Background: This article reports on the academic and non-academic factors that influence new students’ successful transition from high school to higher education. The study was inspired by the universal concern about the low retention rates among students in higher education in general, and the high annual dropout rate of students from South African institutions in particular. In 2013, the dropout rate stood at 35%.

Objective: The objective of the study was to find out which factors. academically as well as non-academic factors influenced the JuniorTukkie group in their successful transition from high school to higher education.

Method: My research involved a case study of members of the JuniorTukkie (JT) empowerment initiative (between 2009 and 2013), and both quantitative (online questionnaires) and qualitative (focus group interviews) data was collected.

Results: The findings revealed that combinations of academic factors such as personal skills, academic skills, academic support, career counselling intervention, hard work, and perseverance to a large extent account for the successful transition from high school to higher education. Similarly, non-academic factors such as interpersonal relationship skills, positive emotions, religion, and peer acceptance contributed to students’ successful transition.
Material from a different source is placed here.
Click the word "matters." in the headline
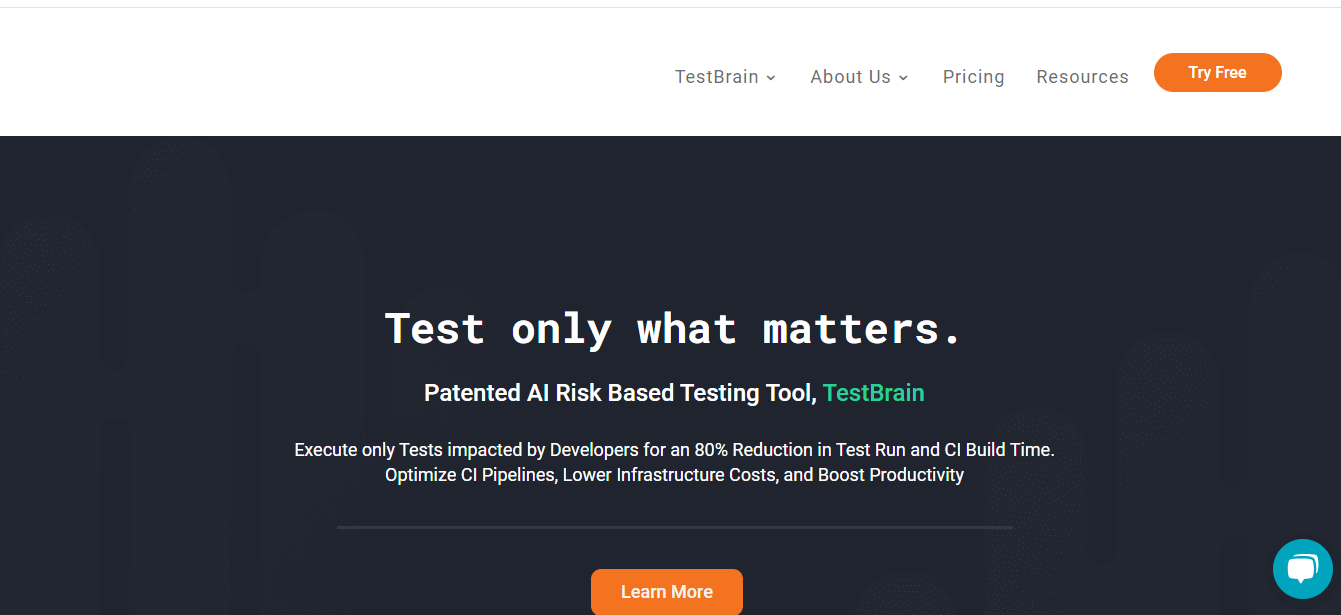The width and height of the screenshot is (1341, 615). 862,328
Financial affairs – from a student’s financial status to various sources of financial backing – are other vital determinants in the transitioning endeavour.
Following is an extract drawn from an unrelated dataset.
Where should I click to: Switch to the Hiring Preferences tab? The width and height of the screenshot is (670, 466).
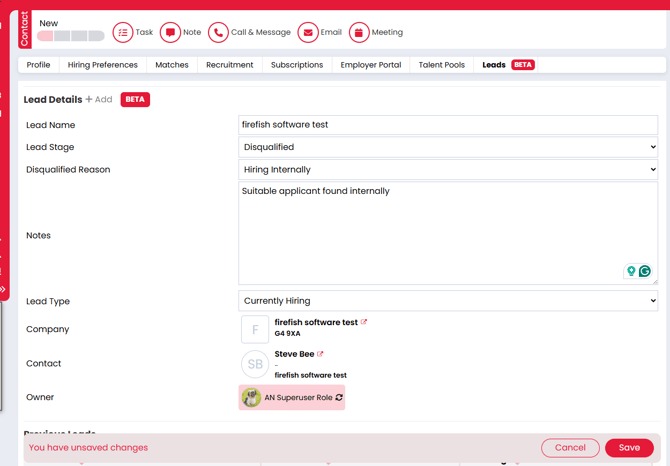[x=103, y=65]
Conclusion: The study illustrated that the specific challenges associated with new students’ transitional experiences demand the strategic intervention of initiatives (such as JuniorTukkie), which assume responsibility for the implementation of programmes to address all academic and non-academic transitional factors.


Keywords

access; transition; academic factors; non-academic factors; high school; higher education; qualitative assessment; quantitative assessment; combined approach.